Exercise objective: Each line below should be repeated exactly, but no picture should be carried over.

(Data for review begins)

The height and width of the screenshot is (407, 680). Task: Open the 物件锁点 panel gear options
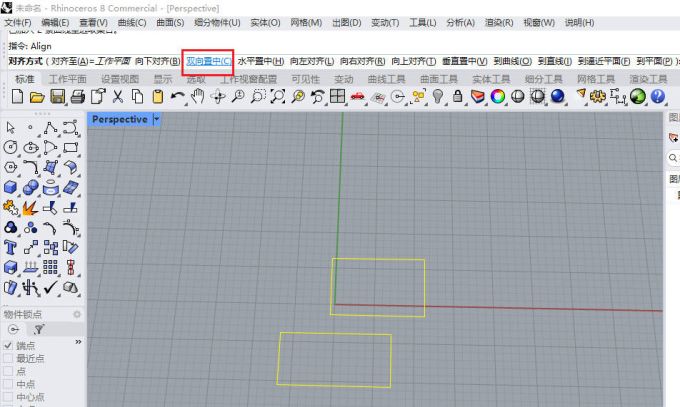[x=77, y=314]
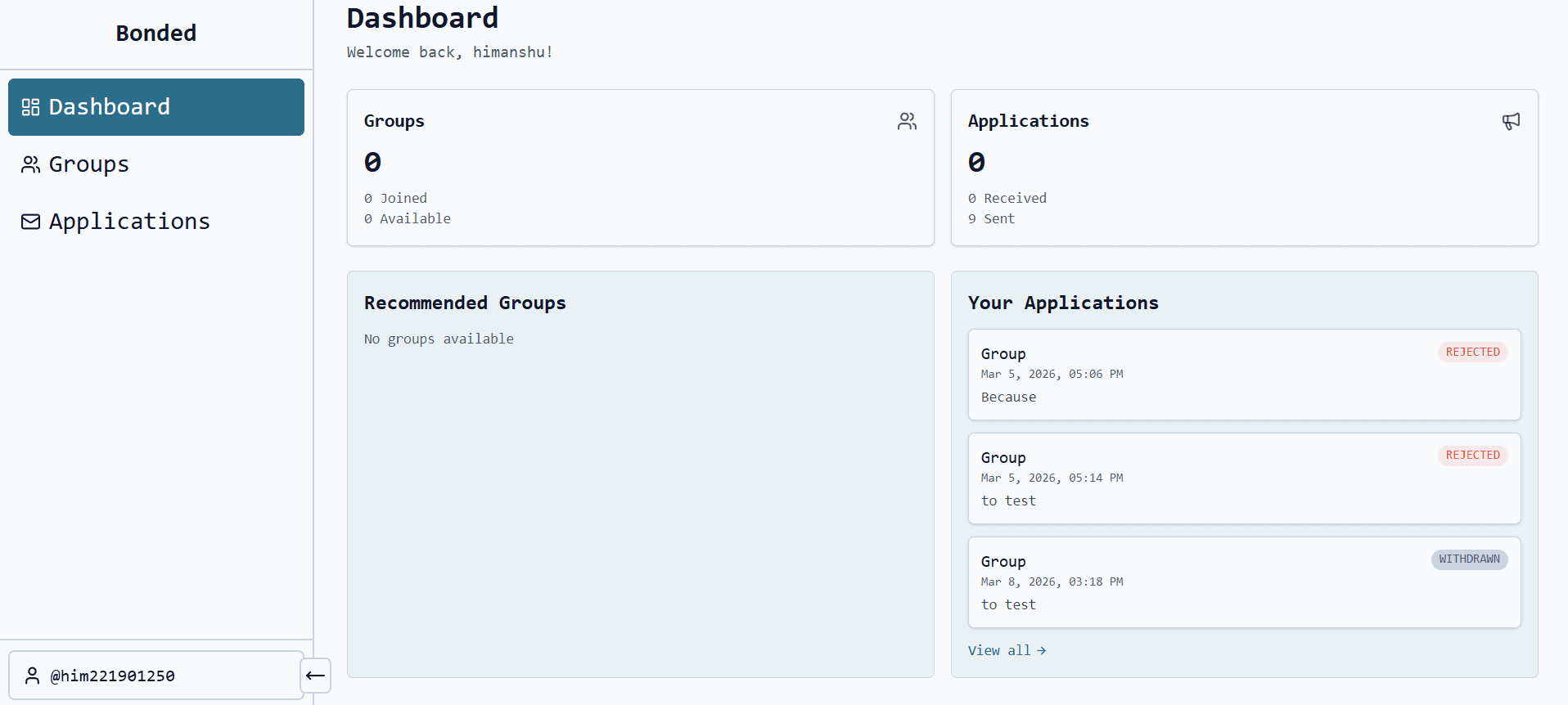Select the Groups summary card

click(640, 168)
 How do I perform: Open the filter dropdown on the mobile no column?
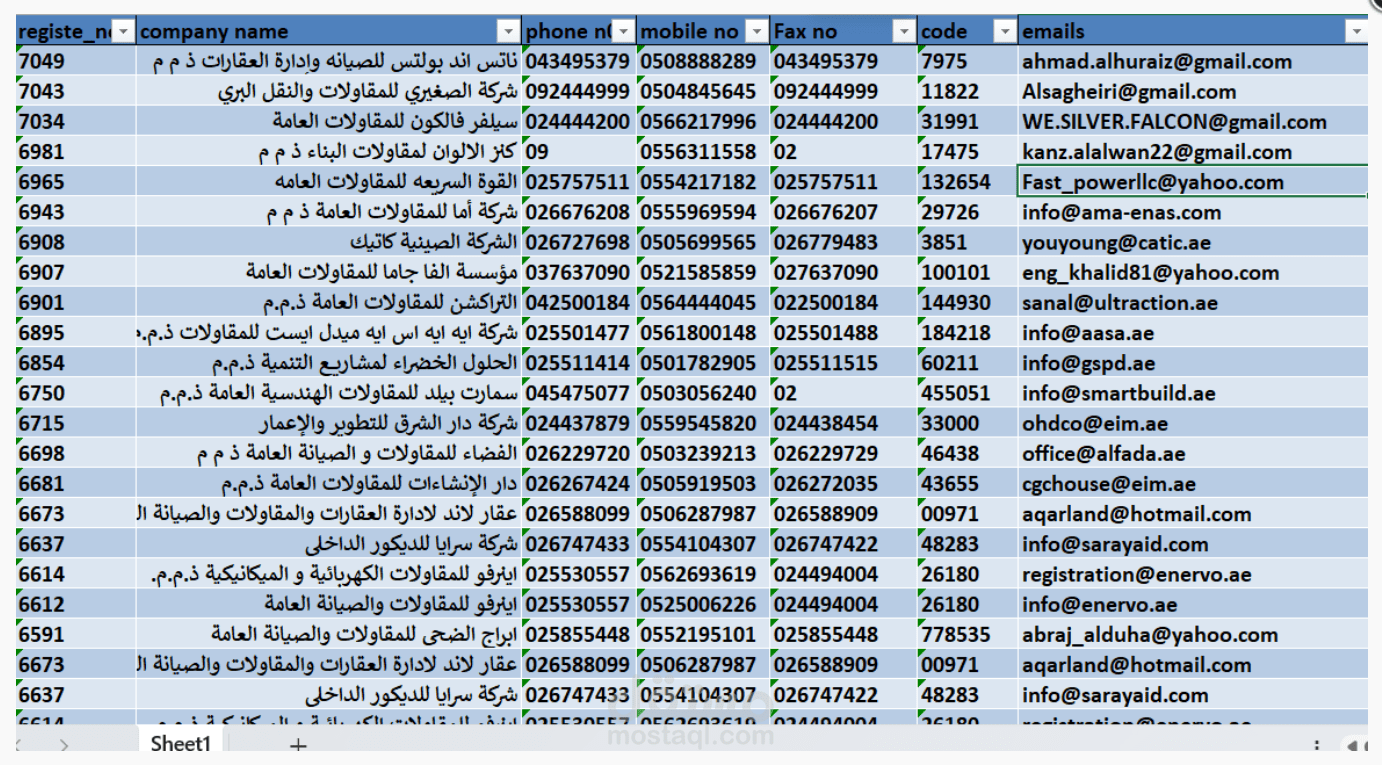[x=757, y=30]
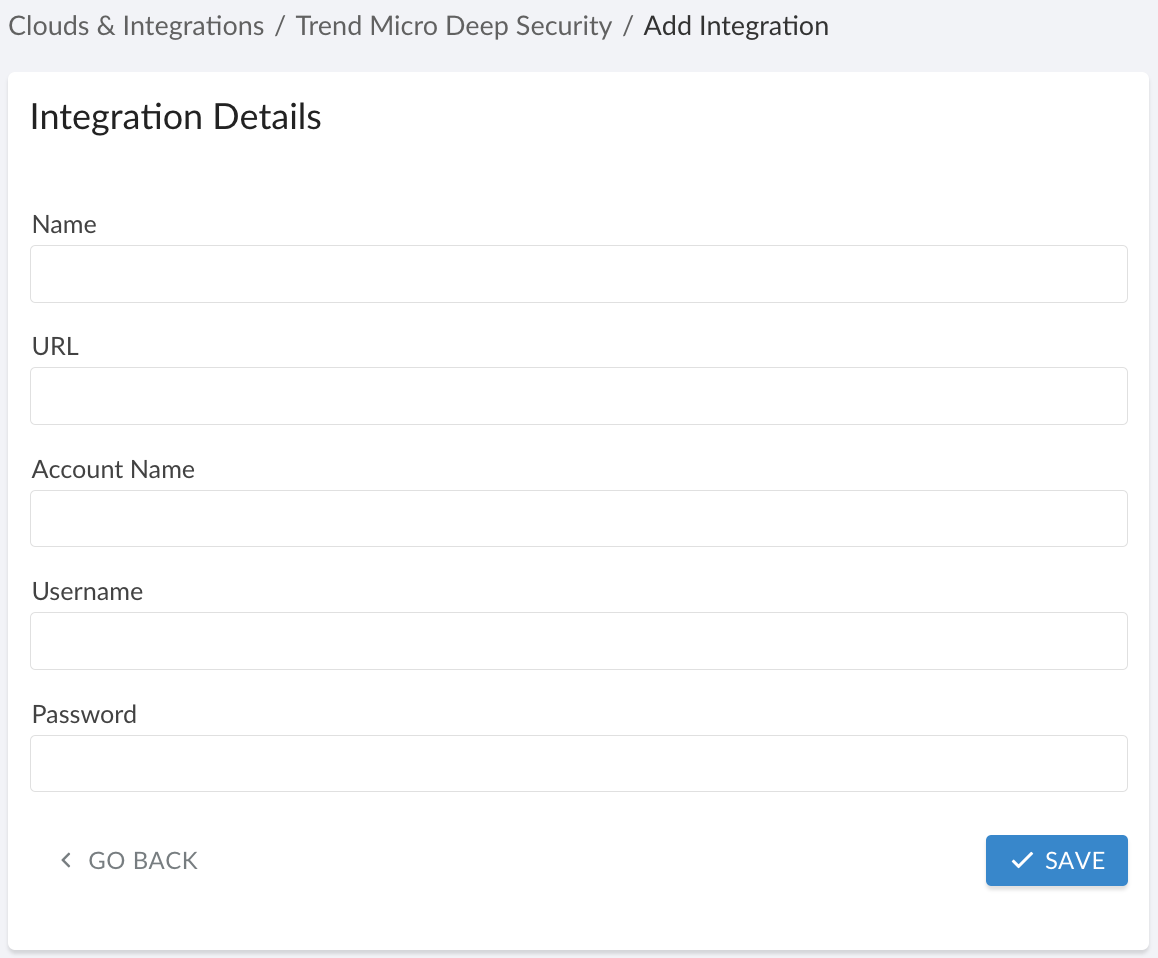Click the Username field label
Viewport: 1158px width, 958px height.
point(87,591)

(Data for review ends)

Finished exercise:
The height and width of the screenshot is (407, 680). Task: Open the 物件锁点 panel gear options
[x=77, y=314]
Select the Groups summary card

click(640, 168)
 How do I perform: Open the filter dropdown on the mobile no column?
[x=757, y=30]
Click the Username field label
Viewport: 1158px width, 958px height.
point(87,591)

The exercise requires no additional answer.